There are also many on-going high profile trade disputes between China and the USA and the many promises and high sounding words of assurance and also the most vociferous counter voices from the powerful American farm lobbies. For each set of commodities, from soybean to pork, from cherries to apples to other fruits there are powerful lobbies and for all of them President Trump seems not a reassuring voice. Trump talks big built achieve little, grumbles the lobbyists who all talk in such silence and don’t want to be quoted!

Why this fear we don’t know. May be China’s farm lobby is too much and very unnerving to the US negotiators. Indian farm exports too come in for much criticism though Trump seems to be soft towards the country.

We are seeking tariff concessions to such commodities like Aluminium and steel. The irony is that while inside India we don’t talk much about agriculture, we are also one of the large agricultural economies where the writings, in the media and on the part of so called experts is one of trailing the ‘official’ statistics and also avoiding any critical remarks for fear of the government!

See the narration of the many reforms in the agri sector. We have a long list of reforms introduced by the Modi government. We can make a short list of them. One, the much talked out is the National Agricultural Market, eNam. This is of course a great step towards regulating the long-suffered price fluctuations in the markets spread all over the country with a great deal of regional variations and specific peculiarities.

May be, this reform would contribute to the real time sales, the deployment of technology to monitor the markets. The single electronic portal can do wonders if only we implement the proposals.

Let us hope so and welcome this revolutionary feature of the agri market reforms. So far, we learn that 585 mandis across 16 states and 2 Union Territories are registered on the portal. The total volume of trade this year up to February 28, 2019 was 2.2 lakh million tonnes with a value of Rs.604.72 crores. This move was to cover the whole country but as we learn that all mistakes haven’t been registered or have amended the APMC Acts to be able to join eNAM. It is also inaccessible to small and marginal farmers who make up 86 per cent of the India’s farming population. There is still not any mechanism to assess the working of the eNAM machinery.

Two, soil health Cards. So far there are a few criticisms about the very effective but the media, the mainstream media and the TV channels don’t care to do any assessment of the ground level realities. We have enough experience in a region like Vidharba where you have all the signs and ills of how the drought plays havoc with the average lives of the small farmers.
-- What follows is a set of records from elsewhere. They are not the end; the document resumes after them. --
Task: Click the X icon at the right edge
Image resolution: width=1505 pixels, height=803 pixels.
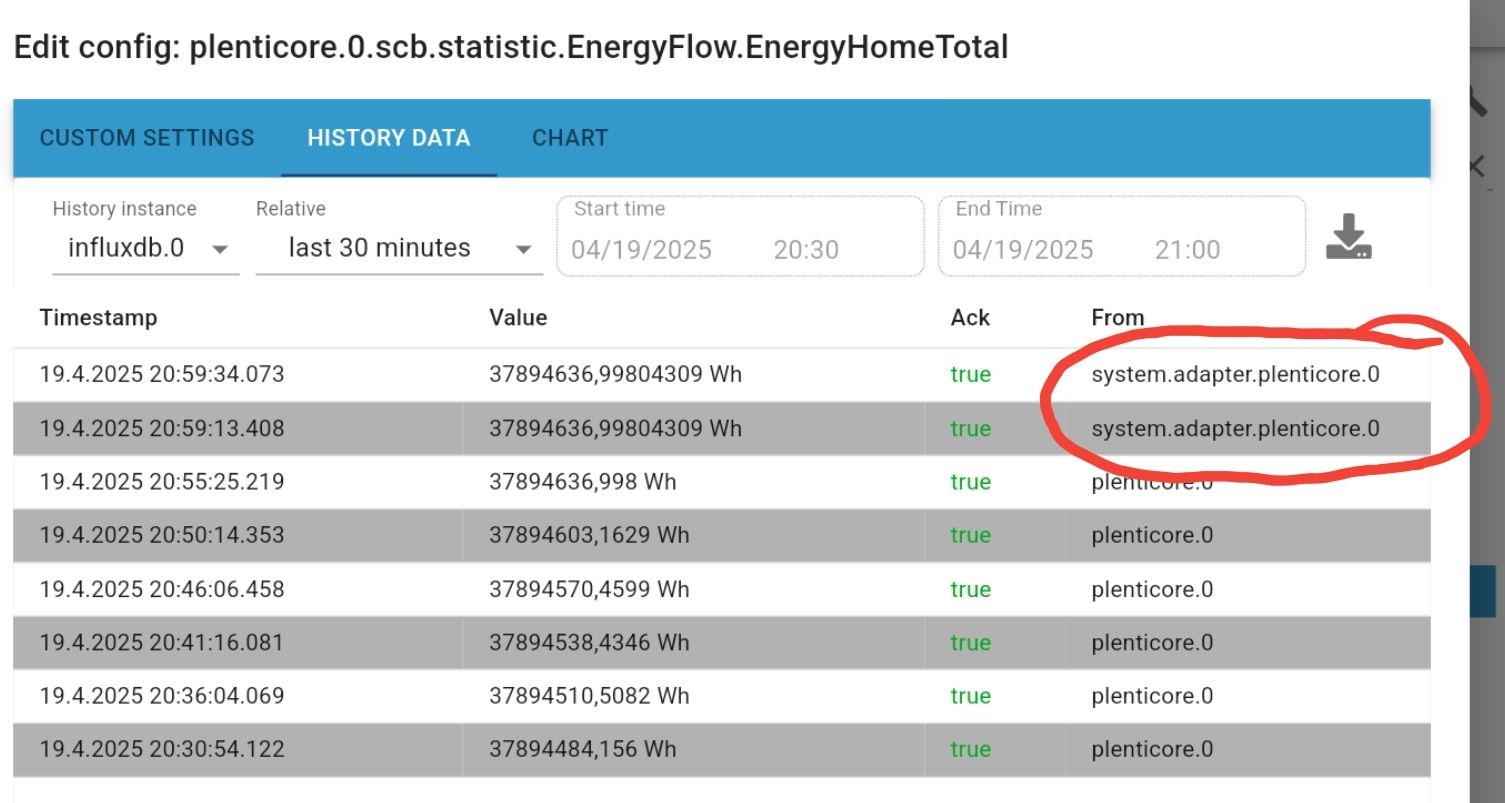Action: point(1478,166)
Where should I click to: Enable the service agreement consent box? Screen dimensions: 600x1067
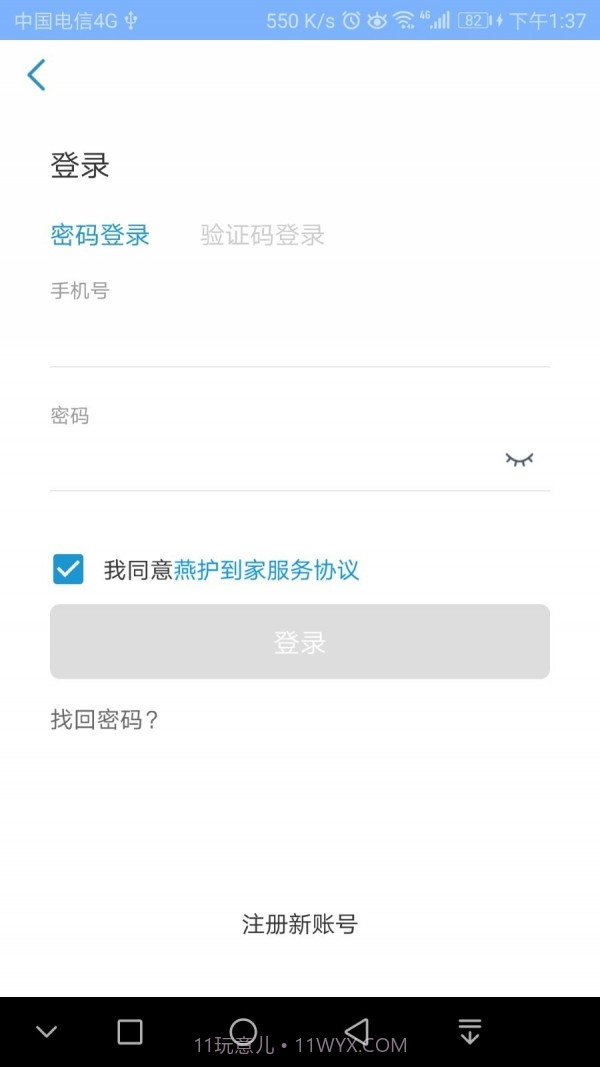point(67,568)
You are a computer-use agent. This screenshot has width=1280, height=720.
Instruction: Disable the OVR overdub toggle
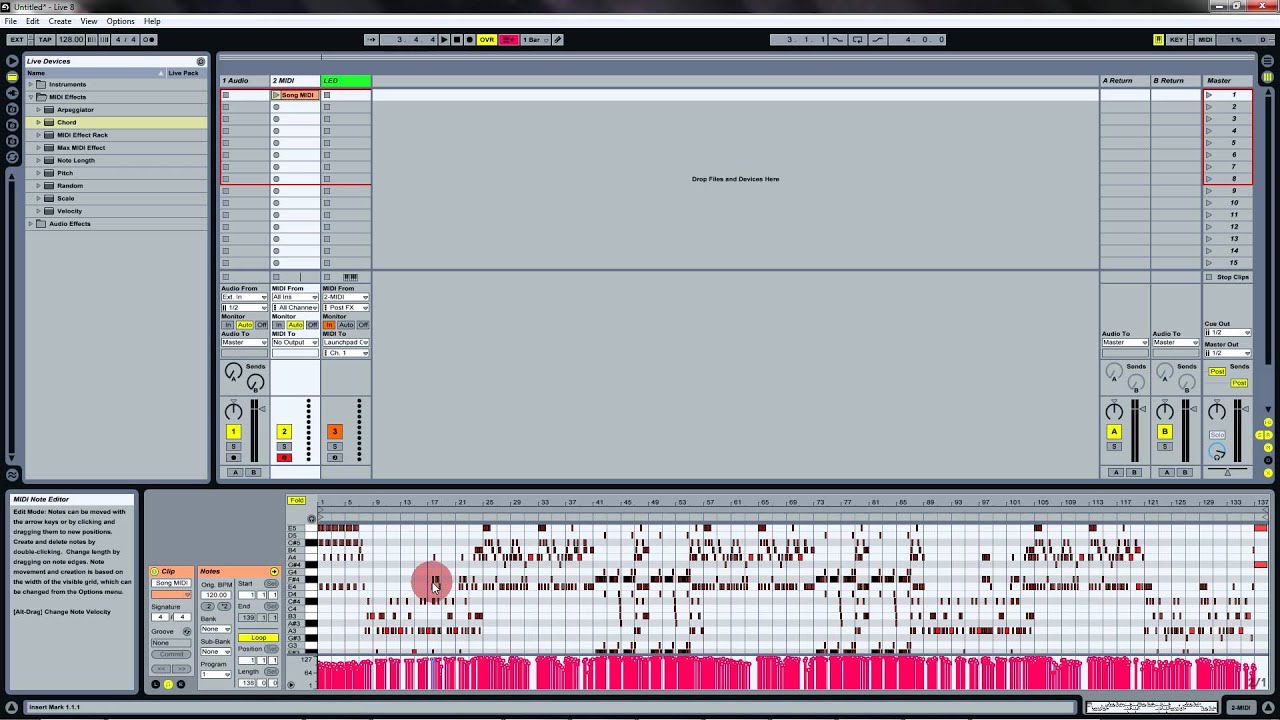(x=486, y=39)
Also, we have to shed the urban media mindset that of quoting the incumbent bureaucrats sitting in the comforts of the Krishi Bhavan who are only too happy to give a rosy picture of things in Indian agriculture!

Three: The Pradhan Mantri Krishi Suinchayee Yojana. Only the budget is announced, Rs.50,000 for five years. How to assess such shaky schemes. We have only to wait! Four minimum supports price. Gramin Agricultural Market, GrAM.

Only the name is new. Otherwise we, as a media engaged in agriculture and village economy choose to remain sceptic and wait for results to speak. There are many serious issues that are high priority for the Indian farmers. In Vidharba for example, farmers have no alternative to cotton that becomes a killer crop often, the largest number of farmers’ suicides take place in the cotton crop region, prices are so fluctuating that continues for very long. Soyabeans too have become a risky crop.

So, the researchers, the agri scientists and also the agri universities like the Punjab Rao Agri University at Akola must come out with alternative cops for the drought region-specific needs.

There seems to be nothing coming out of the Indian agri universities, more new commercial – scale new agri colleges are springing up USA for self-financing money making ventures. This the government must ban! Why, even long-distance agri degree awarding colleges are also coming up.

These are all new malpractices to vitiate purposeful education and research. In fact, some sort of sandwich type of course with field work and theory must be a new initiative.

We must be seen with bureaucrats and ministers often talking to farmers lobbies and giving the farmers community a sense of belonging to the farmer’s societies.

Unfortunately, not much that is hopeful and productive seem to be happening in the agri sector.

We also have to wind up old institutions that are for instance there in good number in Hyderabad and also in other states. They must all be wound up. New institutions, new collaborations with agri universities in Israel and Netherlands could revolutionise farming practise in India.

What are the progresses and achievements?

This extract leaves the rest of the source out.